:: INFORMATION GIVEN ::
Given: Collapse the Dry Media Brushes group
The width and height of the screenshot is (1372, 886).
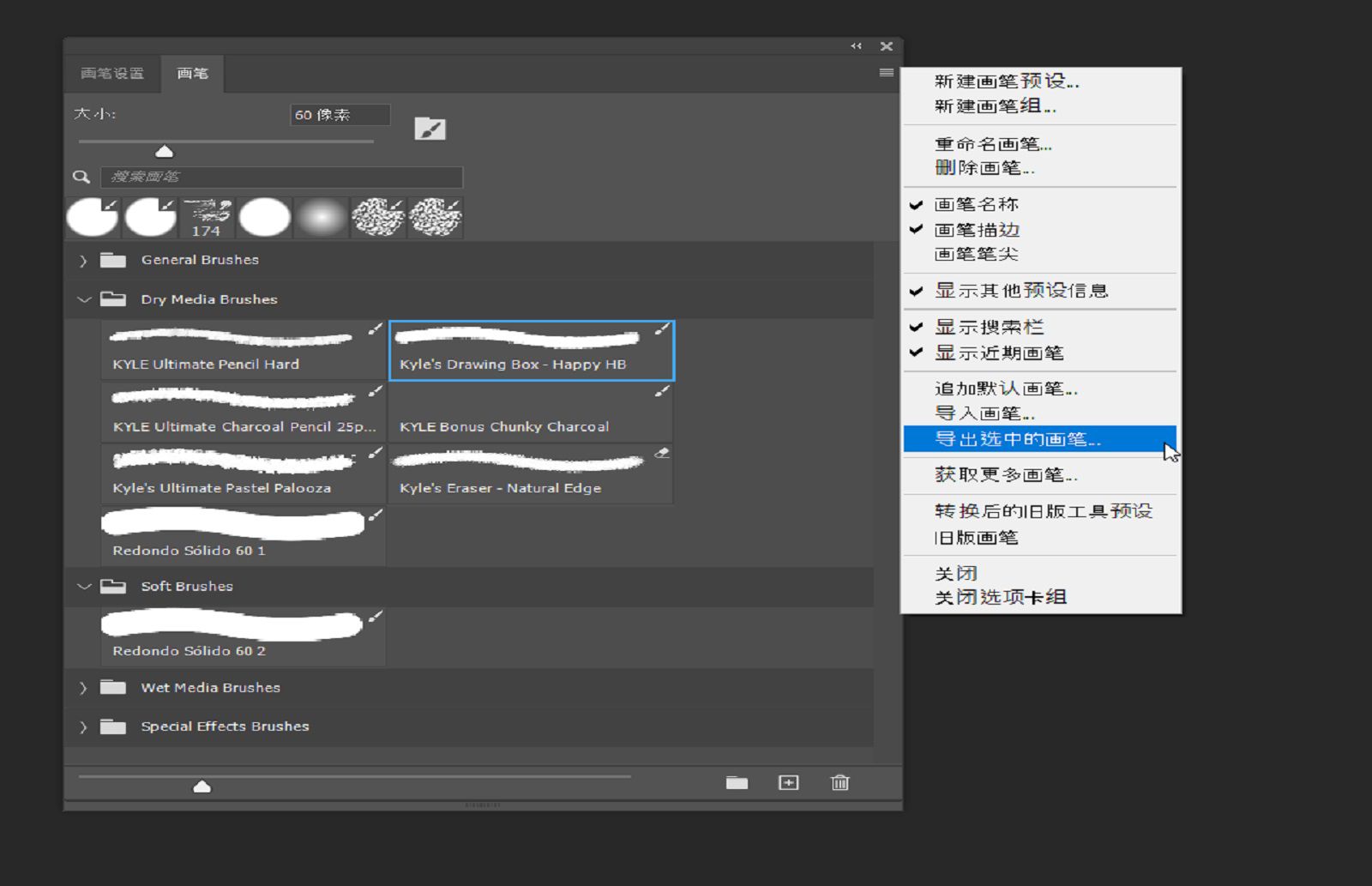Looking at the screenshot, I should click(x=82, y=298).
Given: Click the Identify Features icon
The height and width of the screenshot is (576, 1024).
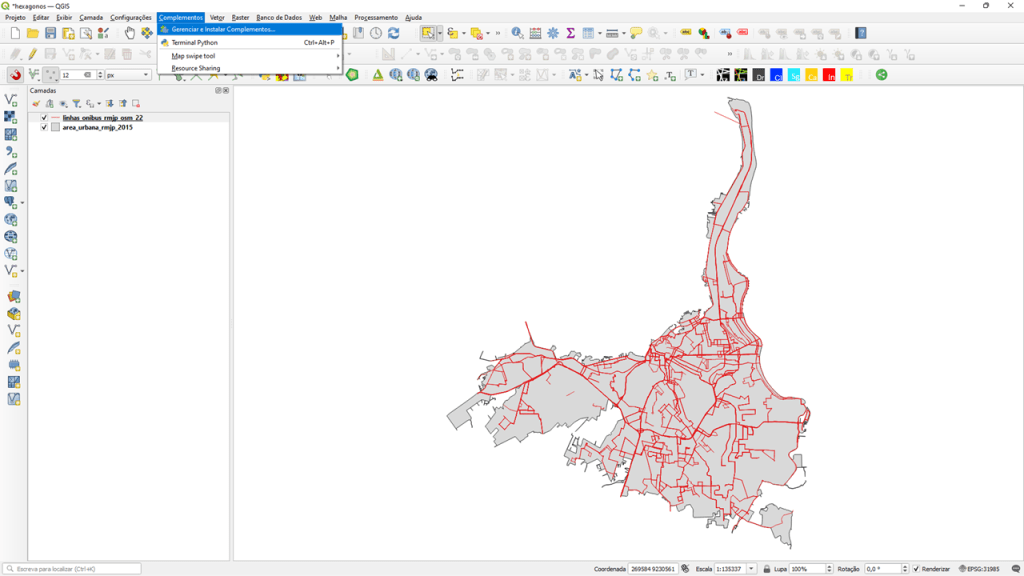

:: EXERCISE ::
Repeat the material from the line containing "Given: Click the Identify Features icon" through the end, without the pictures.

:: EXERCISE ANSWER ::
Given: Click the Identify Features icon
The height and width of the screenshot is (576, 1024).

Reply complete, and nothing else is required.